Bounce Processing in Project Lancelot

Overview

A serious mailing list manager (MLM) requires some method of automatically dealing with messages that bounce, i.e., cannot be delivered to the target address and are returned to the list with an error message.

As of now, bouncing messages are forwarded to the list owner, which of course is unacceptable in the long run.

The accepted way of dealing with bounces is to try to figure out the address to which the bouncing message was originally delivered (which does not have to have anything to do with the place the bounce originated from), and to remove addresses from the list if they generate bounces over an extended period of time. This document discusses a design for Project Lancelot to enable this.

A related problem is what to do with bounces for confirmations and other administrative-type messages. Current thinking for Project Lancelot is simply to ignore these; (prospective) subscribers should make sure that they send requests from addresses that do not bounce.

Figuring Out the Bouncing Address

This is not easy in the general case -- experience shows that people will use one address to subscribe to a mailing list, then move elsewhere and have all their mail forwarded to the new address. The MLM continues to distribute messages to the old address, but bounces can also originate from the MTA handling the new address. It may be all but impossible to find out, from a bounce sent by the new installation, which address the message was originally sent to.

Project Lancelot's answer to this problem is to use variable envelope return paths (VERP). This is a method, pioneered by Dan J. Bernstein, which encodes the distribution address in a message's SMTP sender address. Bounces are supposed to be sent to the SMTP sender address, thus this address is the only definitive channel through which Project Lancelot can communicate with itself by way of the subscriber's MTA setup. In brief, the usual way of sending messages to the subscribers of a list called list@… would use a SMTP sender address of

  list+bounce@example.com

With VERP, a message to foobar@… would instead be sent with a SMTP sender address of

  list+bounce-NNNNN-foobar=example.net@example.com

(where NNNNN is the sequential number of the message on this list). I.e., the distribution address is encoded within the local part of the SMTP sender address. If we forward all bounces to a program that will handle them automatically, we can easily distinguish which message and subscriber the bounce refers to.

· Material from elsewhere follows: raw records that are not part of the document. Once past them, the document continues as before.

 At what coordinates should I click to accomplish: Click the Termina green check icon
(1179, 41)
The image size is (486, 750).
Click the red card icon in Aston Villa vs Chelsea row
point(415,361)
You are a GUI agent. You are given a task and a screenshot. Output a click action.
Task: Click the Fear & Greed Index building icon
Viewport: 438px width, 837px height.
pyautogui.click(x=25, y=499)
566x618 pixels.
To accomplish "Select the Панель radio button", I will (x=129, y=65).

Of course this method means that we cannot distribute messages to a group of subscribers within the same domain by sending one copy to the domain's MTA with multiple SMTP receiver addresses, or even distribute messages in general by sending single copies of the message to our local MTA with lots of SMTP receiver addresses in various domains (SMTP servers are required to take at least 100 SMTP receiver addresses in one go). This problem can be circumvented if the local MTA used for message delivery supports the proposed XVERP extension.

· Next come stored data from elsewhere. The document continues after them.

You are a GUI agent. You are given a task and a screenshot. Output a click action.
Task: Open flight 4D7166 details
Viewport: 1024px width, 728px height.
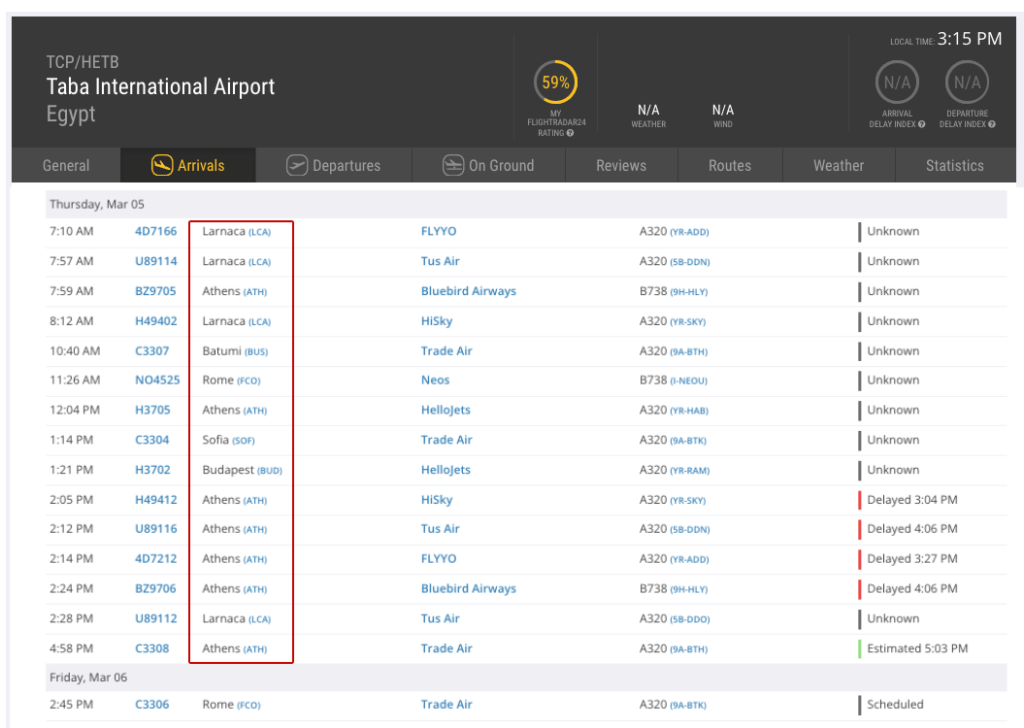tap(155, 231)
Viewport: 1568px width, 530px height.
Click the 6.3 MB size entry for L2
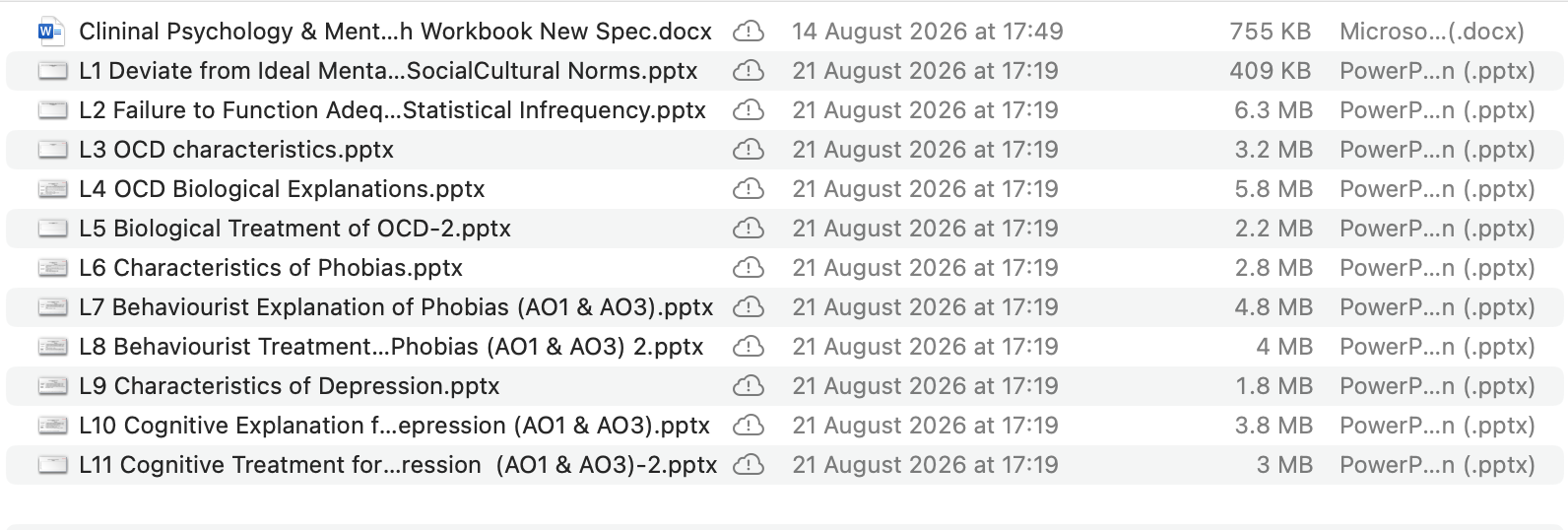(x=1273, y=110)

A short review of Project Lancelot's list configuration parameter concerning VERP is in order:

  • smtp.verp (boolean): Determines whether VERP is used at all. All other VERP parameters are only considered if this parameter is set to 1.
  • smtp.verpstyle: Which style of VERP Project Lancelot will use. A value of smtp will use the XVERP extension if it is being advertised by the local (distribution) MTA. A value of lancelot means that Project Lancelot will do its own VERP encoding. The recommended value is smtp; if the MTA does not support VERP Project Lancelot will fall back to lancelot automatically.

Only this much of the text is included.